彼岸花 2003 (Cluster Amaryllises)



------- 日向の彼岸花 -------
 
昨年に引き続き、2003年も広島県双三郡吉舎町辻にある彼岸花群生地と、庄原市の備北丘陵公園で撮影してきました。今回のギャラリーは私自身の勉強も兼ねて、直射日光の当たっている彼岸花と、当たっていない彼岸花の写真を分けて展示します。この6枚は太陽光線の当たっている彼岸花の写真達です。
直射日光が当たっていると花のコントラストがきつくなり、特徴的な赤い色が写真上では失われがちになります。その様な状況の中で花の色を出来るだけ殺さない様な撮り方をした写真達です。
1. 蕎麦畑を背景に従えた、彼岸花二輪。背景が白いからと言ってプラス補正すると彼岸花の色が失われてしまいます。 2. 手前の彼岸花を前ボケに使って、シンプルに捉えてみました。太陽が当たって白く輝いている所に前ボケの赤で色味を加えている所がミソです。 3. 木の幹を主役に、花を脇役に。
4. 夕方の太陽に照らされた群生地の、ストレートな写真です。花の色は赤というよりも浅いオレンジ色になってしまっています。 5. 彼岸の世界の雰囲気が感じられるでしょうか?二重露出でちょっと追憶的な雰囲気を出してみました。ストレートに撮ると花が大分白っぽくなるので、2回目の露出で赤味を加えています。 6. これもハイコントラストな被写体の二重露出で、ちょっと夢の情景の様な雰囲気を出してみました。好き嫌いはあるでしょうね(笑)。

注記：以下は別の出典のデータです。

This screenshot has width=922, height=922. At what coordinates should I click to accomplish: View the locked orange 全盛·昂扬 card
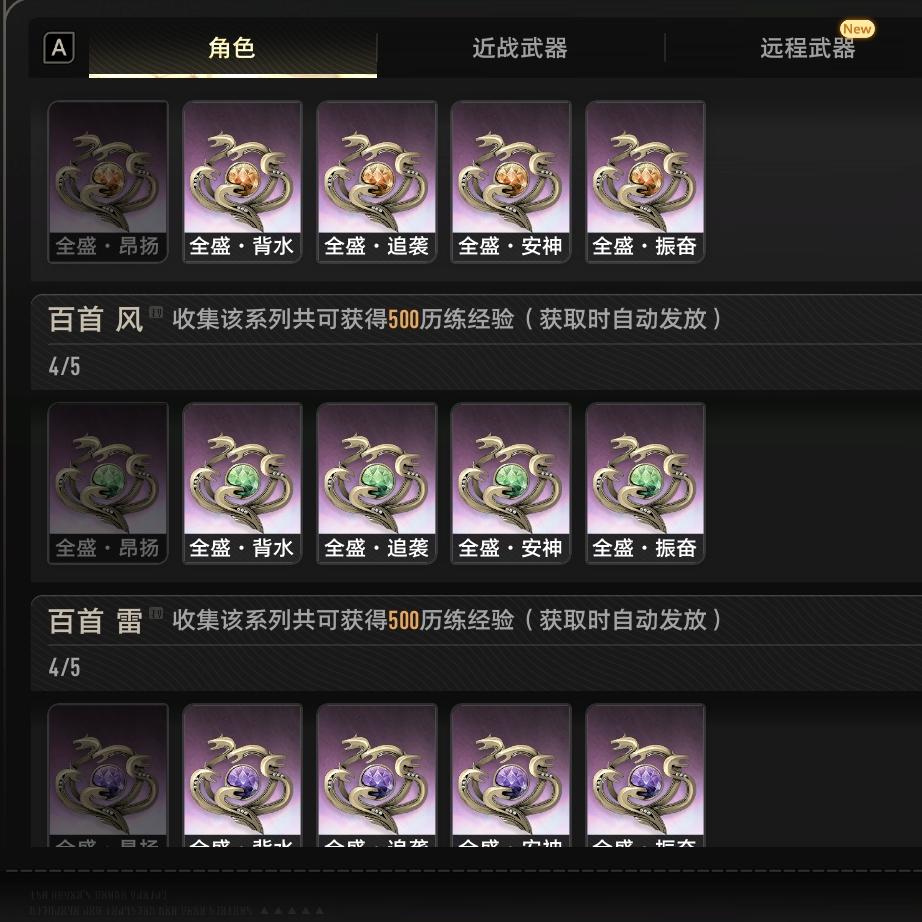pyautogui.click(x=108, y=182)
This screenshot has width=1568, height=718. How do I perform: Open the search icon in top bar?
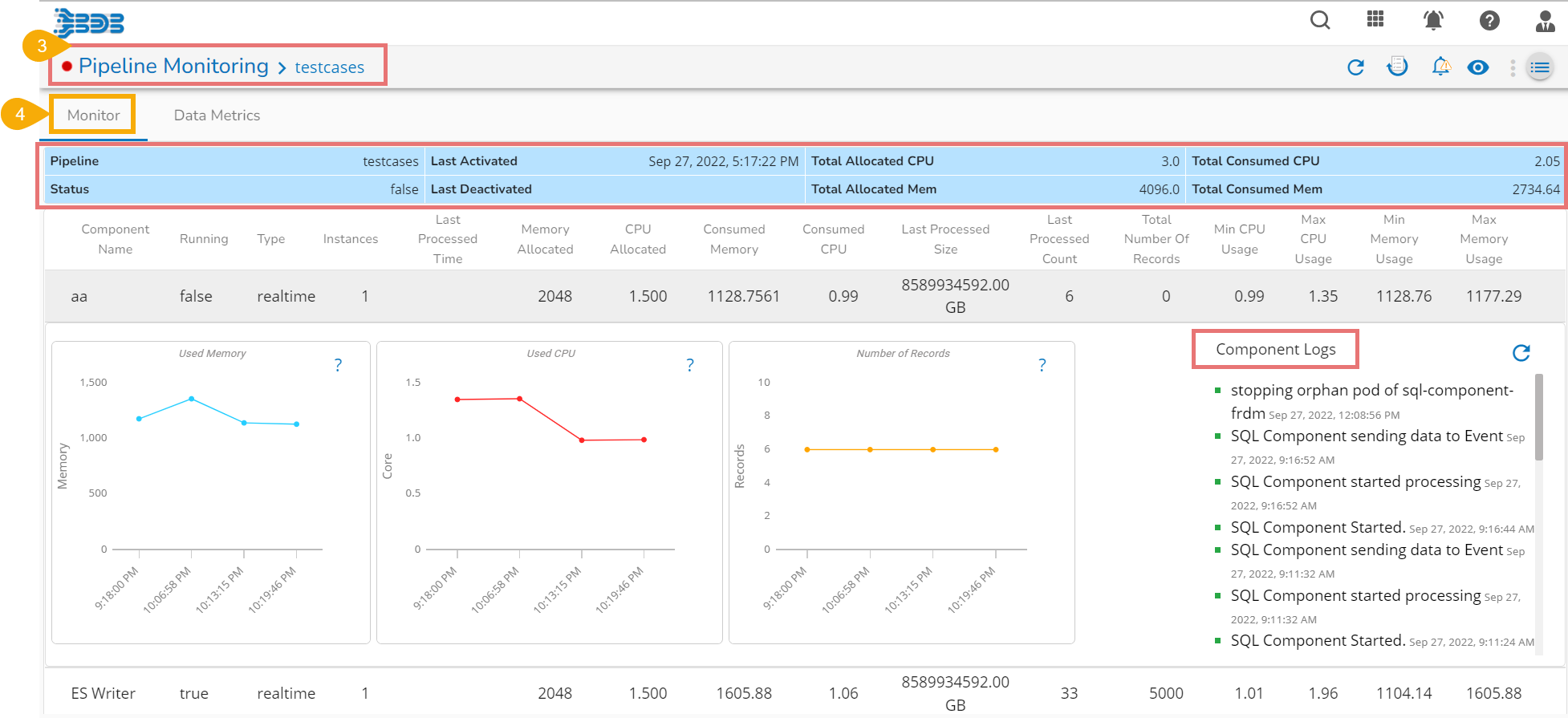1320,20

------- 明け方、日影の彼岸花 -------

こちらは直射日光の当たっていない彼岸花の写真です。吉舎は霧で有名な三次盆地に隣接しているために、彼岸花の季節の早朝には霧が出ますので、晴れた日でも日の出後2時間ぐらい太陽は顔を出さず、曇りの日のようなフラットな光線を恵んでくれます。フラットな光りは花のコントラストを弱めて、花本来の持つ色を際立たせてくれます。

1. 私独特の二重露出による、パンフォーカス・ソフト表現を用いてみました。 2. やはりパンフォーカス・ソフト表現による群生地の最も密度の高い所の情景です。ウェブ上だと赤カブリがちょっと鼻に付きますが、原板ではあまり気にならず、優しく妖艶な写真になっています。
フォトテクニック2004年11/12月号 My Precious Moments 掲載
3. 備北丘陵公園の土手にあった花です。二重露出することで、背景のボケの煩雑さを減らしています。
4. 明け方まだ薄暗い時の群生地の中央部です。露出を切り詰めて花の色を妖しい赤に、背景を暗く落とし、さらに浅い被写界深度で全体を神秘的な雰囲気に仕立てています。
5. 上の4.とほぼ同じ撮影条件です。二本の木が彼の地への入口の門の様な感じがしたので、その雰囲気を作ってみました。E100VSの赤はRVPよりも多少浅く、青みが加わります。 6. これもE100VSです。霧のある朝のフラットな光りの中で、ちょとと紫が混じった様な色っぽい赤に表現されています。 7. 群生地の写真はある意味でヘビーな絵柄になるので、ちょっと癒し系(?)の彼岸花を(笑)。備北丘陵公園の土手です。